HSPs can offer more cost-effective insurance alternatives for individuals and families with higher incomes, while some HSPs have strict eligibility requirements relating to religious beliefs or ethics/moral values. Furthermore, the smaller membership size may limit HSPs from negotiating discounted rates with providers.
HSPs may cover most or even all of an individual’s healthcare expenses once they meet their deductible, while also permitting members to select their healthcare providers from among a wider network. This allows for more flexible care options and may allow employees to use alternative healthcare providers like naturopathic doctors or chiropractors if desired.
HSPs may accept pre-existing conditions; however, they are not mandated by federal regulations to do so. Thus, potential members should carefully read each plan’s terms before joining one; certain HSPs may only cover pre-existing conditions after paying into it for some amount of years.
HDHPs with HSAs are becoming increasingly prevalent, yet many employees still have questions regarding them. Employee Benefit News spoke with industry experts regarding some key considerations for both employers and employees when considering this benefit option.
No Legal Protections
As HSPs provide health insurance, they must abide by state laws and regulations; however, unlike traditional providers they lack the same legal protections which could allow a member who experiences problems to file suit. Furthermore, many HSPs limit coverage to an agreed upon dollar amount meaning any extra costs incurred must be covered by themselves.

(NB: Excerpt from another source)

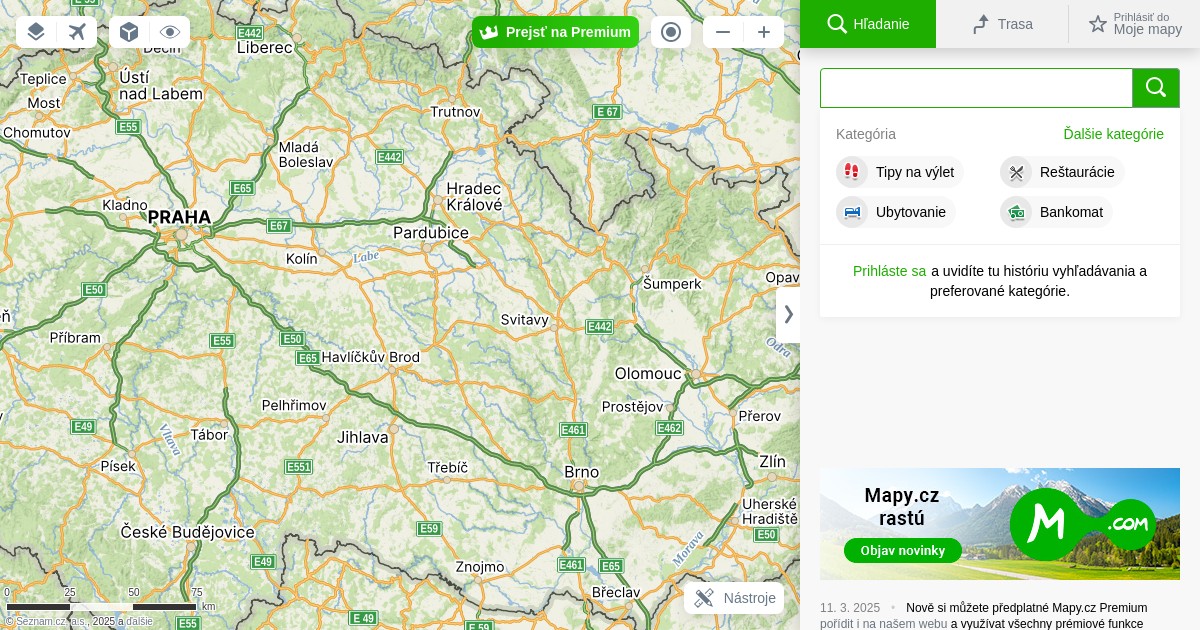Locate my position with target icon
This screenshot has width=1200, height=630.
coord(671,32)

Whoever wishes to reduce healthcare expenses and avoid expensive tax penalties should consider enrolling in a health share program (HSP). When considering the costs and benefits, individuals must carefully weigh both sides – for instance an HDHP typically offers lower monthly premiums compared to traditional health insurance but may have high deductibles and copays, not to mention no preexisting condition coverage.
HSP members also benefit from low monthly premiums and the chance to open a health savings account (HSA), which allows them to set aside pretax dollars deducted from paychecks as they save them, for non-covered medical expenses not covered by traditional health insurance plans. Furthermore, these funds do not incur federal income taxation and roll over from year to year – an advantage over traditional policies which often do not permit this feature.

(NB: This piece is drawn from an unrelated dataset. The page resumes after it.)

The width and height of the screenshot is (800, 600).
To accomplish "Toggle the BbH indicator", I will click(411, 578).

Many people opt to join an HSP due to its flexibility and affordability. Unlike traditional health insurance policies, these programs rely on a shared responsibility model instead of a network of healthcare providers to reimburse members’ medical expenses. Before enrolling in an HSP policy it’s important to read carefully through it to understand how it operates.
FSRA requires all licensed HSPs to submit monthly statements to members that detail payment requests and contributions that have been made in that month, along with an Annual Regulatory Fee submission in order to maintain their license. HSPs who fail to do this could face regulatory action and/or the suspension/cancellation of their license.